When the dynamic of a person and a relationship changes you may find the other party doesn’t like these changes.  You may find that they impede the changes by refusing to participate or behaving in such a way that keeps the status quo.

This is usually because they feel safe with you playing the role that you’ve been playing.  Most likely the way things have been makes them feel important and good about themselves.  Communication plays such an important part at this stage.  Explaining how and why things need to change, the benefits to them as well as yourself.

In the instance this is a healthy relationship your other party will understand and they will be willing to work with you to make the changes.  It doesn’t necessarily mean things will go smoothly however they will be willing to try.

On the other hand if this is an unhealthy relationship you will find the changes you desire obstructed and they will show restraint.  Now this doesn’t mean you “exit right”, what it does mean that you need to help your other party understand that you are serious about the changes and the consequences of such changes not happening.
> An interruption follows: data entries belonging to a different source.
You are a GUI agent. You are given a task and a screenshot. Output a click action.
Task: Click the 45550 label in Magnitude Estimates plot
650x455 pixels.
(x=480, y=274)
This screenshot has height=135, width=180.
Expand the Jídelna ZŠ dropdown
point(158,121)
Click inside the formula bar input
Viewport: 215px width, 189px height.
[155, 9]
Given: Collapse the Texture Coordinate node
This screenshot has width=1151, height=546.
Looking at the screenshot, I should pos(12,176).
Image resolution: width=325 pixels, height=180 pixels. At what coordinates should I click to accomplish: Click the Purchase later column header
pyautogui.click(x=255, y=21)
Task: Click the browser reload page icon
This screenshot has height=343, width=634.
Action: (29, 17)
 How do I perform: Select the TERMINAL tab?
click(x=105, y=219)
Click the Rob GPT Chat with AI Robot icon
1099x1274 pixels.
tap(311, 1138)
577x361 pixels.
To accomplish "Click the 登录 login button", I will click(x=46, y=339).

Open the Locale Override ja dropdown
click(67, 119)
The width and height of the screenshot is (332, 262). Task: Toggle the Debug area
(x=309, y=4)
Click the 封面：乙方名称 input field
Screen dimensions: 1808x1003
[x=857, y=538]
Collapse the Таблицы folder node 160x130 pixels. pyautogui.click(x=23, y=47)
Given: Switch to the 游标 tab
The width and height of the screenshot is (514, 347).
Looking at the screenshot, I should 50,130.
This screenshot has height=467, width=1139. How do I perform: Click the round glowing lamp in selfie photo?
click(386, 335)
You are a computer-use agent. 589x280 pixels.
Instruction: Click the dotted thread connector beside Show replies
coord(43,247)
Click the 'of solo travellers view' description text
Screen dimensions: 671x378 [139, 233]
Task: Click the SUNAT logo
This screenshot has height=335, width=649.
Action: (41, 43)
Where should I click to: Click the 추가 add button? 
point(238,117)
If you go to this step, of stipulating consequences you MUST ensure you follow through.  It takes courage to step up and it takes even more courage to follow through.  However remember you would have given them a fair opportunity to change.  You would have explained the importance to you of the reasons this change is important.

In the event you don’t follow through then it adds more dysfunction to the relationship.  As in the fable “The boy who cried wolf”, the other party won’t believe you even when you have been pushed past your limit.

Relationships are about growth; either people grow together or they grow apart.  If your current friend, partner, work colleague is not willing to grow with you and support you in your growth then know there is someone else out there for you who will.

When you are no longer willing to accept dysfunction and dramatic relationships you raise your self love and respect.   You raise our vibration to let the universe know the type of relationship you are willing to accept.  When you trust your self and in the Universe you will attract that person who is on the same level as you.